Deriz ki bil ki acizim, bil ki kötüyüm, bil ki insanım.
Kuş misali gagam kadar alırım, aldığımı taşır kaynağa ulaştırırım.
Öleceksem yolunda öleyim diyebilmektir Aşk.
Taca, eşyaya tekmeyi vurup Allah yoluna revan olup sadece O'nu istemek güç ister, kuvvet ister, gönül ister.
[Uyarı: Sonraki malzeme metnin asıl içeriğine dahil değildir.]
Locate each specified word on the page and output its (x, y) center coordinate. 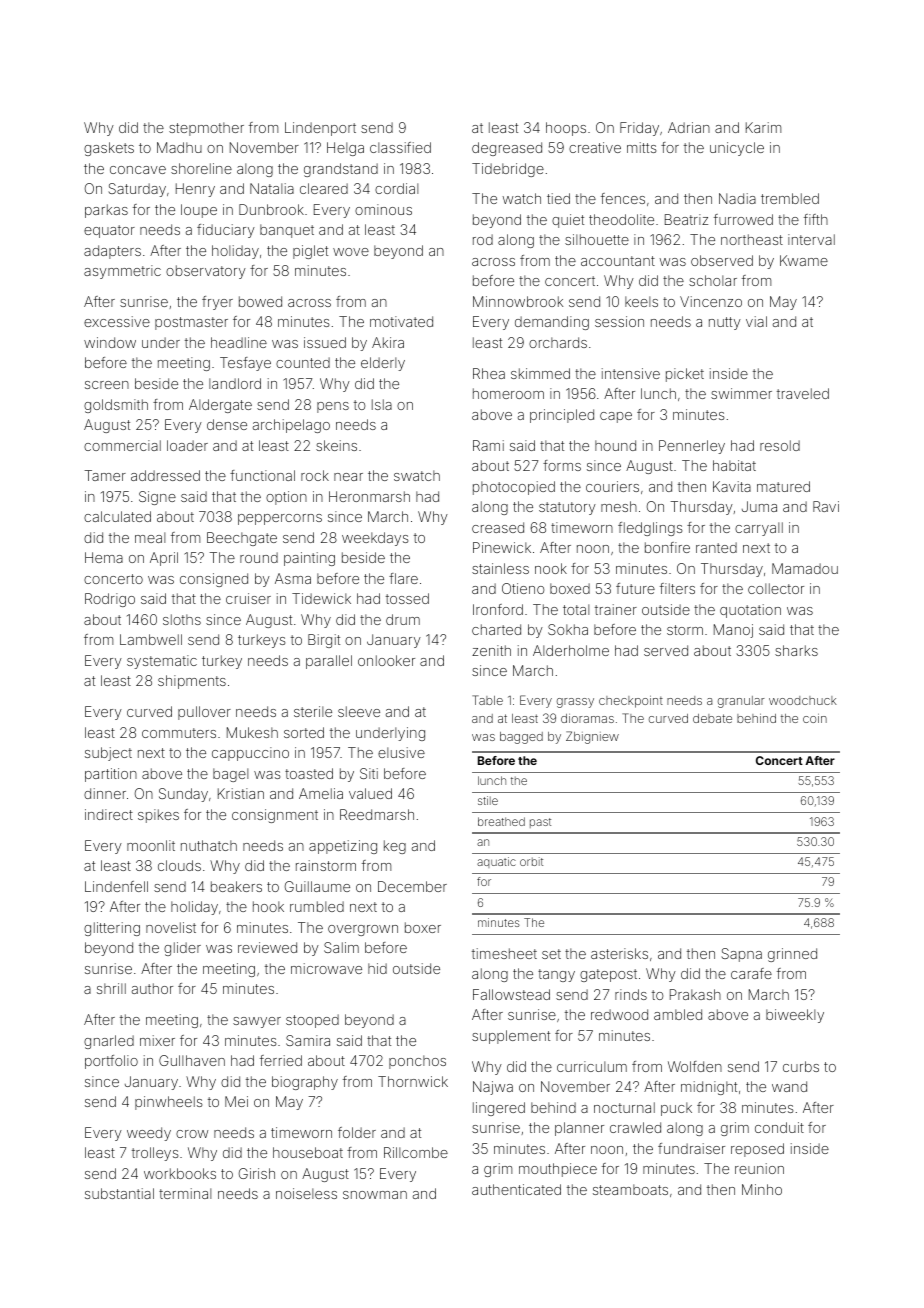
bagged (521, 738)
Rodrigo (110, 600)
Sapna (741, 955)
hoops (566, 129)
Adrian (689, 127)
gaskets (109, 149)
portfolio (111, 1062)
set (551, 954)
Böylesi bir durulukta yaşanmalı aşk."
"Bütün kötülüklerden Allah'a sığınırım," deyip duran İsmail Bey, bütün kötülüklerden Allah'a sığınmanın, başka sığınılacak bir kapı olmadığının manasını tam olarak idrak edebilmiş miydi?
“Varlık yolculuğunda her şeye tahammül edebilir. Ama umut yoksa, zaman ve mekân algıladığımızın ötesinde başka bir alemse o zaman bütün bu yaşananlara katlanmam için hiçbir sebep yok. Umut yoksa hiçbir şey yok.”